In the material below, the required lines run from the one containing "Open font size dropdown in Entrada repetida" through the one containing "Click the home". Copy those lines exactly, ends included, and nothing else.

▶ [Supplied information]:
:::
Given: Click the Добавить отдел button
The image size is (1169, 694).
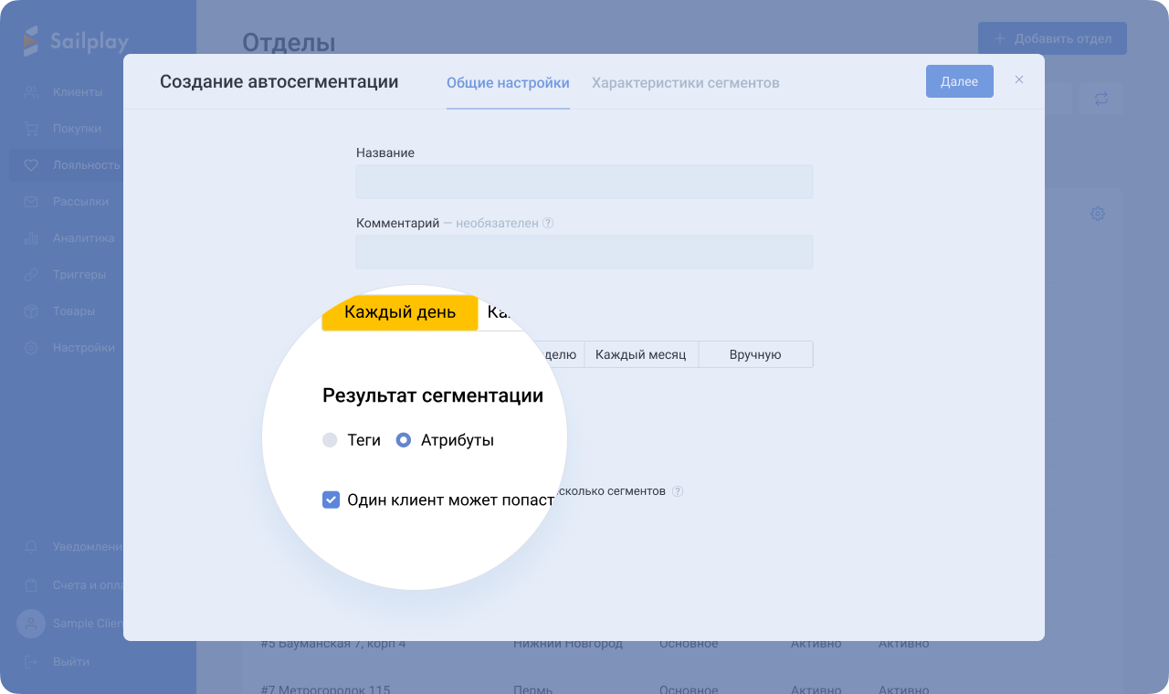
:::
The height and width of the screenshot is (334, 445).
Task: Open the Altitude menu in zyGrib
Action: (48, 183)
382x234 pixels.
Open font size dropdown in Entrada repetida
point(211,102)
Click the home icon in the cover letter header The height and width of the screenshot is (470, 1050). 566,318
:::
▶ [Task solution]:
Open font size dropdown in Entrada repetida
point(211,102)
Click the home icon in the cover letter header The height and width of the screenshot is (470, 1050). 566,318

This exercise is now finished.